Prompt: Transcribe the article below about generating electricity from wet clothes drying with salt water, reproducing it word for word in full.

Extract provided:
"Until now, it was beyond imagination that a wet cloth being dried in a natural atmosphere could be capable of generating clean energy."
Can you imagine that the clothes you wear have the potential to generate electricity? All you need is a pinch of salt, drying washed clothes and a commercial super-capacitor, according to researchers at IIT-Kharagpur.
Connecting 50 drying clothing items to a commercial super capacitor across a surface area of 3,000 square metres in an open space, researchers from IIT-KGP, at a remote village in West Bengal, were able to facilitate the discharge of 10 volts of energy in 24 hours through a cost-effective device. This is enough energy to power a White LED for over an hour.
“The clothes we wear are made from cellulose-based textile which has a network of nano-channels. Ions in saline water can move through this interlace fibrous nano-scale network by capillary action inducing an electric potential in the process,” explained lead researcher Dr Suman Chakraborty of the Mechanical Engineering department, speaking to the KGP Chronicle, the institute’s in-house publication.
Traditionally, woven cellulose-based fabric contains a tiny channel network which has been used by the researchers for electrical power generation. They successfully guided the movement of saline water amidst continuous evaporation across a living plant. The device design inherently exploits a large transpiration surface for achieving a sustainable motion of salt ions, through natural evaporation phenomenon, further states the publication.
“We observed that from a single unit of such devices, we are able to get 500 to 700 millivolts. We further have upscale these devices may be up to 40 or 60 units and have connected those devices in a series and parallel connection. From this experiment we observed that from that 40-50 connection we are able to generate 12 to 13 volts electric potential,” says PhD scholar Sankha Shuvra Das of Mechanical Engineering Department, IIT Kharagpur, speaking to ANI.
What’s particularly exciting about this method is its potential for scalability.

[Source data]

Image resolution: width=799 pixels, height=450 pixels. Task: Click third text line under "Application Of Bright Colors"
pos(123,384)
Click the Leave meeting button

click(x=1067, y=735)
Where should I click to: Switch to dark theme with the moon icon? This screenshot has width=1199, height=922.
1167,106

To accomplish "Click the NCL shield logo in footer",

Correct output:
"Until now, it was beyond imagination that a wet cloth being dried in a natural atmosphere could be capable of generating clean energy."
Can you imagine that the clothes you wear have the potential to generate electricity? All you need is a pinch of salt, drying washed clothes and a commercial super-capacitor, according to researchers at IIT-Kharagpur.
Connecting 50 drying clothing items to a commercial super capacitor across a surface area of 3,000 square metres in an open space, researchers from IIT-KGP, at a remote village in West Bengal, were able to facilitate the discharge of 10 volts of energy in 24 hours through a cost-effective device. This is enough energy to power a White LED for over an hour.
“The clothes we wear are made from cellulose-based textile which has a network of nano-channels. Ions in saline water can move through this interlace fibrous nano-scale network by capillary action inducing an electric potential in the process,” explained lead researcher Dr Suman Chakraborty of the Mechanical Engineering department, speaking to the KGP Chronicle, the institute’s in-house publication.
Traditionally, woven cellulose-based fabric contains a tiny channel network which has been used by the researchers for electrical power generation. They successfully guided the movement of saline water amidst continuous evaporation across a living plant. The device design inherently exploits a large transpiration surface for achieving a sustainable motion of salt ions, through natural evaporation phenomenon, further states the publication.
“We observed that from a single unit of such devices, we are able to get 500 to 700 millivolts. We further have upscale these devices may be up to 40 or 60 units and have connected those devices in a series and parallel connection. From this experiment we observed that from that 40-50 connection we are able to generate 12 to 13 volts electric potential,” says PhD scholar Sankha Shuvra Das of Mechanical Engineering Department, IIT Kharagpur, speaking to ANI.
What’s particularly exciting about this method is its potential for scalability.